RESEARCH ARTICLE
Assessment of Hygiene Behavior and Associated Factors Among School Children in Shey Bench, Southwest, Ethiopia. An Institutional Based-Cross Sectional Study
Mogos Beya1, *, Wubetu Agegnehu2, Sanjay Sukumar Shinde2
Article Information
Identifiers and Pagination:
Year: 2022Volume: 15
E-location ID: e187494452206300
Publisher ID: e187494452206300
DOI: 10.2174/18749445-v15-e2206300
Article History:
Received Date: 1/2/2022Revision Received Date: 8/2/2022
Acceptance Date: 10/3/2022
Electronic publication date: 22/08/2022
Collection year: 2022
open-access license: This is an open access article distributed under the terms of the Creative Commons Attribution 4.0 International Public License (CC-BY 4.0), a copy of which is available at: https://creativecommons.org/licenses/by/4.0/legalcode. This license permits unrestricted use, distribution, and reproduction in any medium, provided the original author and source are credited.
Abstract
Introduction:
In underdeveloped countries, such as Ethiopia, the impact of disease burden caused by inadequate, contaminated water and a lack of sanitation is a huge burden. Water and sanitation-related infections are still a high-risk habit among primary school-aged children. As a reason, the objective was to analyze hygiene behavior and associated factors among school children in Shey Bench, Southwest Ethiopia, during the 2018/19 school year.
Methods:
An institutional-based descriptive cross-sectional study was done in 2019 to collect data from 770 primary school students in grades 5th through 8th from January 1 to 30, 2019. Data were entered into Epi data 4.2 and then analyzed in SPSS V. 21.0. Multivariate logistic regression analysis was used to identify independent factors of hygienic behavior.
Results:
In this study area, 34.1 percent of school students have good hygiene behavior.
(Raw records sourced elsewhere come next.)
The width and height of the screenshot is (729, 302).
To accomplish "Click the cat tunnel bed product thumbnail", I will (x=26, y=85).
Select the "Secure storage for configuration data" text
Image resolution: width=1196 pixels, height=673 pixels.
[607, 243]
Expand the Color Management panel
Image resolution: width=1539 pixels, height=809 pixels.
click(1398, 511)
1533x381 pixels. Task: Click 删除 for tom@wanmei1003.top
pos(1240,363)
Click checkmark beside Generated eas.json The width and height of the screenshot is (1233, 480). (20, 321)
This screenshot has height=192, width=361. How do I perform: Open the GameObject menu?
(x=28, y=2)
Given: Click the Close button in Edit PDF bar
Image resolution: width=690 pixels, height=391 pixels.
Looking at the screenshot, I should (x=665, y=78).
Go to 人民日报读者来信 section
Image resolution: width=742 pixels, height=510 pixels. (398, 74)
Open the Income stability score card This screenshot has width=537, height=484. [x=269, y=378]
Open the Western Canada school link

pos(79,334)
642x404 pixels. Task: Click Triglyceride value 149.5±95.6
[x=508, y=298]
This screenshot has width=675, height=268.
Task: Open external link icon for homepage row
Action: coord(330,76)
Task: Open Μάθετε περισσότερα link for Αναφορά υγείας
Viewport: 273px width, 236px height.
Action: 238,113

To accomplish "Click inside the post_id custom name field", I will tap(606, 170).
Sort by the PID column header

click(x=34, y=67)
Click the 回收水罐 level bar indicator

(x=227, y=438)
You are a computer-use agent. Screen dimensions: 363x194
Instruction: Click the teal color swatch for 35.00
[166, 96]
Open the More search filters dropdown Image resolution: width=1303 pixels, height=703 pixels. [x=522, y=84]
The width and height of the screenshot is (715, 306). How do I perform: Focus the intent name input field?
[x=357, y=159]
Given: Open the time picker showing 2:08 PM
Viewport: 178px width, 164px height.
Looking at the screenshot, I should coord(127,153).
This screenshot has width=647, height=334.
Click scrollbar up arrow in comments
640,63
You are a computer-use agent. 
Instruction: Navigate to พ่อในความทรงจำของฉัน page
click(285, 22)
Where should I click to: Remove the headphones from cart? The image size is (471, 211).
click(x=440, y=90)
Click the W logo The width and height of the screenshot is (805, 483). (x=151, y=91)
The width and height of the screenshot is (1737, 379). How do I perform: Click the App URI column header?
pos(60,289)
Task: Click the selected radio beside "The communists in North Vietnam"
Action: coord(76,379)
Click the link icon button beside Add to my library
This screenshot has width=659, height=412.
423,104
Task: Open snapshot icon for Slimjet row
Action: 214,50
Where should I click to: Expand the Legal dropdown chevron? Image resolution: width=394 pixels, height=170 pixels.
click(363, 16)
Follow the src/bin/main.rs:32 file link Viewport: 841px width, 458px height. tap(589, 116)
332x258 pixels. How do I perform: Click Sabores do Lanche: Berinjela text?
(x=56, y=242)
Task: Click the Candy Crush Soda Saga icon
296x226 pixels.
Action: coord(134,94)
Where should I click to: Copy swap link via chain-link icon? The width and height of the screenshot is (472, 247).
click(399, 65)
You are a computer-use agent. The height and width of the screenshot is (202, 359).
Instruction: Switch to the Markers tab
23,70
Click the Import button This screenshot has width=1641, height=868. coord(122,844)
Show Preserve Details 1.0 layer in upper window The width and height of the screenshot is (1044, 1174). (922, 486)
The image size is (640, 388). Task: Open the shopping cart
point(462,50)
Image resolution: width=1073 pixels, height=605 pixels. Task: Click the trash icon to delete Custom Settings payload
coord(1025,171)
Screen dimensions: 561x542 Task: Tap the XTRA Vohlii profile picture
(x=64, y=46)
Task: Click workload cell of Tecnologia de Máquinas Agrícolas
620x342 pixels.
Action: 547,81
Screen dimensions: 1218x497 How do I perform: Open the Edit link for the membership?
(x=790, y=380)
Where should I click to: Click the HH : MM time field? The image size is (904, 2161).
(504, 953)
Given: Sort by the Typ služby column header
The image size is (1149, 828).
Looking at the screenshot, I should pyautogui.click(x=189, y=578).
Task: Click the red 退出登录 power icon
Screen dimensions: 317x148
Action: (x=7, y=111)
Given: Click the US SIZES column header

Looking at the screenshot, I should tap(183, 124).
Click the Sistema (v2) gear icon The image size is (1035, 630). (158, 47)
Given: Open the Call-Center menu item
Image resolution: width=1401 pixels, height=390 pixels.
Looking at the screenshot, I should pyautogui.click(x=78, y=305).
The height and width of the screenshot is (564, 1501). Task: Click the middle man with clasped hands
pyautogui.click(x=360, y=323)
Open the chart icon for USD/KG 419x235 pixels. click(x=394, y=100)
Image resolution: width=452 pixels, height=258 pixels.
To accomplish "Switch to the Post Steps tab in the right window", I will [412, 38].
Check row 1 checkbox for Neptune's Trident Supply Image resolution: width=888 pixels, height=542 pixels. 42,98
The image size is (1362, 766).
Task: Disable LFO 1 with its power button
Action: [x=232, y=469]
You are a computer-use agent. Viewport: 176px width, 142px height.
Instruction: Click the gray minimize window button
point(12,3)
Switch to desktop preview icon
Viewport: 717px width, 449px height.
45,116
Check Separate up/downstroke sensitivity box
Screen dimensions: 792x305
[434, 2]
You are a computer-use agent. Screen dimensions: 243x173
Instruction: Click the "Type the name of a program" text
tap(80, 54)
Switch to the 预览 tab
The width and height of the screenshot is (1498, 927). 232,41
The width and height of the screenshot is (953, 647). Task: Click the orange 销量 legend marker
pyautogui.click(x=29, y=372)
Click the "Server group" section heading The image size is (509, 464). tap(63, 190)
Being female students (AOR=2.68), Urban residency (AOR=1.86), having poor hand-washing knowledge (AOR=0.148), lack of availability of hand-washing facility (AOR=0.541), separate toilet for male and female (AOR=2.11), no read and write father's educational status (AOR=0.314) and presence of clubs in the school (AOR=1.75) were all significantly associated with hygienic behavior
Conclusion:
In general, there is a poor hygiene. Urban residency, no read and write father's educational status, existence of sanitation club in schools, having separate toilets for boys and girls, having hand washing available in the facility, and having poor knowledge of hand washing were all substantially associated to hygienic behavior.